Porphyria is caused by the disorder of porphyrin metabolism due to the deficiency of enzyme. According to the location of porphyrin metabolic disorder, porphyria can be divided into erythropoietic porphyria and hepatic porphyria. What disease is hepatic porphyria?

What disease is hepatic porphyria?

The clinical manifestations of the disease vary greatly, characterized by intermittent onset of small abdominal colic and neuropsychiatric symptoms. It can be induced by taking barbiturates, sulfonamides or stress state. Abdominal symptoms were severe colic, constipation, nausea and vomiting, similar to acute abdomen, but abdominal pain had no fixed site,

Peripheral motor nerve disorders include weakness of limbs, paresis, and even paresis. Mental symptoms may include depression, mental disorder, hallucination, etc. Symptoms often repeated acute attack, lasting for several days to more than ten days. In addition, there are autonomic dysfunction * such as tachycardia, hypertension and urinary retention.

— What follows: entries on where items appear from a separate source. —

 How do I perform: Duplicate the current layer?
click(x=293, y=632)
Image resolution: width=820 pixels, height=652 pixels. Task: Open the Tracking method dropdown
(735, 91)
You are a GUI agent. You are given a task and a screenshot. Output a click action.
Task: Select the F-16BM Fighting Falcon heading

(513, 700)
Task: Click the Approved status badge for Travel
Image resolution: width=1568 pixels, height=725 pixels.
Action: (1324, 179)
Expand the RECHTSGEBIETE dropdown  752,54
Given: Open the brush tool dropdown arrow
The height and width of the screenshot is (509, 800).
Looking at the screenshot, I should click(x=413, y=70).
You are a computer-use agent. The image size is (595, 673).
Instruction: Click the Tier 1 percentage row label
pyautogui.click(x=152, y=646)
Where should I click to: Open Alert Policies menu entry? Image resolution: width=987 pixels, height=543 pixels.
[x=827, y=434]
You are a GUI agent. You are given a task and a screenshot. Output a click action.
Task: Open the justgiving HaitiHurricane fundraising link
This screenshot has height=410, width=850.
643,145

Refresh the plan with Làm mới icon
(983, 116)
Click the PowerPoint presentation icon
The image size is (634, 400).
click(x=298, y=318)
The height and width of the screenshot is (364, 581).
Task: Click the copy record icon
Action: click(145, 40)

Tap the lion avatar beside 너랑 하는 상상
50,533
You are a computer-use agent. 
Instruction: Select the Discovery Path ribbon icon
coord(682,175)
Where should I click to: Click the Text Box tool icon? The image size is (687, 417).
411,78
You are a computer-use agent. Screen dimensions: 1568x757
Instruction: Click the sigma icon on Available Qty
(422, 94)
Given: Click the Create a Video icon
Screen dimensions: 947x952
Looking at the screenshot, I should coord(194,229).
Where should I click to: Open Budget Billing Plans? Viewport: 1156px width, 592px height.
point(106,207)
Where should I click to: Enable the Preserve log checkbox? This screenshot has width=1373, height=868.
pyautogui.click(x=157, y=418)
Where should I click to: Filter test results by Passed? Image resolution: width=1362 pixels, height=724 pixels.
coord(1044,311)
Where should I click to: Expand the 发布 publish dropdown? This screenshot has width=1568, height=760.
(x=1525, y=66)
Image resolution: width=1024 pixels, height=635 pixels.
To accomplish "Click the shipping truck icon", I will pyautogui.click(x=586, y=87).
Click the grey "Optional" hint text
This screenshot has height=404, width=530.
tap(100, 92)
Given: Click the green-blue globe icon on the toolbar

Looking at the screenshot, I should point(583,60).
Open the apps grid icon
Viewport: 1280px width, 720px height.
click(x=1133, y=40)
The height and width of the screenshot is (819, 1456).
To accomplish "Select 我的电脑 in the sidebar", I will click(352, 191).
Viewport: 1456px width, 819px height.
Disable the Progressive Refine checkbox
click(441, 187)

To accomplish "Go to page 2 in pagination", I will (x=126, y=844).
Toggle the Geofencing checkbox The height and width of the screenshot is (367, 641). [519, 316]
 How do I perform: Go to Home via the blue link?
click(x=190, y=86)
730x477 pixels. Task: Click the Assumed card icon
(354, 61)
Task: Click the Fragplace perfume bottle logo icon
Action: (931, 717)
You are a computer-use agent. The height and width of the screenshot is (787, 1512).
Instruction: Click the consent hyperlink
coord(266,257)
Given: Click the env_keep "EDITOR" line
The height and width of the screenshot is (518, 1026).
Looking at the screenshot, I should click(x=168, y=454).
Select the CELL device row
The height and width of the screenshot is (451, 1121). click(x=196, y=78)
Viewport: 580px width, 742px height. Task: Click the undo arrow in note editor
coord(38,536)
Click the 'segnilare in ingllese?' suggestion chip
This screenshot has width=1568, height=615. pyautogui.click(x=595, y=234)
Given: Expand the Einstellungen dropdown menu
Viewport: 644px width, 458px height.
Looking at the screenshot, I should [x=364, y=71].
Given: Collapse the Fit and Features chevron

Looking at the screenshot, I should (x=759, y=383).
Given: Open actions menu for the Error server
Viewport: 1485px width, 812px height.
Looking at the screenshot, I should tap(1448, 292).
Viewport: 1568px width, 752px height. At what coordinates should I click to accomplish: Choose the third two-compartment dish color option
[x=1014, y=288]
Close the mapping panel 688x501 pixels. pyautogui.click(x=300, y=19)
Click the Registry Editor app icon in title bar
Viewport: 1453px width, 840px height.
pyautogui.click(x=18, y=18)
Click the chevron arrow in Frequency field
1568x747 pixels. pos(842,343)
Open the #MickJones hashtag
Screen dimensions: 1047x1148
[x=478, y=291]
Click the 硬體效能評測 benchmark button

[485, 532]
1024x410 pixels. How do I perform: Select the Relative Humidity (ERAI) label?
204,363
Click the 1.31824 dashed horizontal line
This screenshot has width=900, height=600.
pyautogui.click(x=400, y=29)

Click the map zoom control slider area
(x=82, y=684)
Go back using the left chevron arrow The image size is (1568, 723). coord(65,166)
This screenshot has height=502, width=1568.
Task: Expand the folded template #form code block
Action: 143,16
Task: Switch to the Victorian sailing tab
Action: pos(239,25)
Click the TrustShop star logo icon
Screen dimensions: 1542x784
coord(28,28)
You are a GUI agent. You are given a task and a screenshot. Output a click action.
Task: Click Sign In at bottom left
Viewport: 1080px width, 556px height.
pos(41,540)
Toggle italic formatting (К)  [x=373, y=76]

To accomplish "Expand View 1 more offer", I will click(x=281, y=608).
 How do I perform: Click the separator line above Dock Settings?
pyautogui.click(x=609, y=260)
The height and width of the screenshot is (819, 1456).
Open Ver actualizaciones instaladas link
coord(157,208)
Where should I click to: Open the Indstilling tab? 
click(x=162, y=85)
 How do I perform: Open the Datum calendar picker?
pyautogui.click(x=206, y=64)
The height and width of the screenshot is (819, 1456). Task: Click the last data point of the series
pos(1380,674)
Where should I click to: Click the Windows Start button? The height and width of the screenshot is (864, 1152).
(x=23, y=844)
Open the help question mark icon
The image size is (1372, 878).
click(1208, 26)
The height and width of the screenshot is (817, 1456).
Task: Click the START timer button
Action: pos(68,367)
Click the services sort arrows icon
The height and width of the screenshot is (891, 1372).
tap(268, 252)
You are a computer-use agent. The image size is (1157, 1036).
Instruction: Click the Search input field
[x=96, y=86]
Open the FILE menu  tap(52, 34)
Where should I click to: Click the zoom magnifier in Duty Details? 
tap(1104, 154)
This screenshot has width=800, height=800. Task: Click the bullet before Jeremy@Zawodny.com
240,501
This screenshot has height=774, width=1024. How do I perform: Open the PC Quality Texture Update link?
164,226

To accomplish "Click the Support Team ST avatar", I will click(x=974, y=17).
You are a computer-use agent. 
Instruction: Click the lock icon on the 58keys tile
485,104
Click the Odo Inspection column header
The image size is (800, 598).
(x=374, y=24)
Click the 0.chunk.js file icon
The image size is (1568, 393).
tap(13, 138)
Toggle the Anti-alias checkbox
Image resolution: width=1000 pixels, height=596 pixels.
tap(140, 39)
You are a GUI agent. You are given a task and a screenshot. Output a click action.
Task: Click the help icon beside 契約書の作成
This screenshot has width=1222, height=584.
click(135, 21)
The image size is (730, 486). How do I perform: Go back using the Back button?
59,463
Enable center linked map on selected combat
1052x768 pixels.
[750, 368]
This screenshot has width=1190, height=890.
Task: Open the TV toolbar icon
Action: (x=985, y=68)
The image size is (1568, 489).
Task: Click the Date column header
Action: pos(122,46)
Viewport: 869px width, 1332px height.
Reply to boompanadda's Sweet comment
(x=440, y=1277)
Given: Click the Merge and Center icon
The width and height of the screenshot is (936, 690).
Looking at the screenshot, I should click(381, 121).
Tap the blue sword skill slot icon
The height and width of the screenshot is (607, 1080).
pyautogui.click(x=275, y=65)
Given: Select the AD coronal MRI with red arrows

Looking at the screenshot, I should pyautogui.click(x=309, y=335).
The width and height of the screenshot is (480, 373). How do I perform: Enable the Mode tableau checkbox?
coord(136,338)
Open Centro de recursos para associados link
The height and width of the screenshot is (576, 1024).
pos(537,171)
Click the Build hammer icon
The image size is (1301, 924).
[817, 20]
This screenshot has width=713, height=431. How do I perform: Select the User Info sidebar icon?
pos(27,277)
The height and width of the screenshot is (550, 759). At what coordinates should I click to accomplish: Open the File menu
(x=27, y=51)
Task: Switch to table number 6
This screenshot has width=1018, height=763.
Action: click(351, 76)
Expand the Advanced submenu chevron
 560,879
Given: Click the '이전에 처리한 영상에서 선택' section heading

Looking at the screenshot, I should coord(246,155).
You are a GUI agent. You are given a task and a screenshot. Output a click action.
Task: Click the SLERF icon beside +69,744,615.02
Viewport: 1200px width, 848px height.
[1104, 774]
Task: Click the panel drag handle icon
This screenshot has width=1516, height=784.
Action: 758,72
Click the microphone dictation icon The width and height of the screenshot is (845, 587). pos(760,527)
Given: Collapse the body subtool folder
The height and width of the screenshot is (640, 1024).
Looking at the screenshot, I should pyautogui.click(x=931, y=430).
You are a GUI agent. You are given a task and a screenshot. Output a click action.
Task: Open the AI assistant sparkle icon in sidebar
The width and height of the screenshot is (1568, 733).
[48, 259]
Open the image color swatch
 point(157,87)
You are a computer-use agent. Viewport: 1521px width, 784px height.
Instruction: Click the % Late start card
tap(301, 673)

because δ- The excretion of aminolevulinic acid and protoporphyrin from the kidney is increased, and the urine of patients can turn red or tan when exposed to sunlight, which is a very important feature of the disease. The excretion of urinary porphyrin and fecal porphyrin increased in 24 hours. 24-hour uroporphyrin δ- Aminolevulinic acid increased. The deficiency of urinary protoporphyrin synthetase (normal > 30 mmol porphyrin / 1 ml RBC · h) was detected.

matters needing attention

Avoid sunlight and trauma, wear protective clothing. Patients should use barbital, methylpropyl ester (mianertong), sulfonamides, phenytoin sodium, griseofulvin and estrogen strictly and cautiously to avoid inducing or aggravating the disease.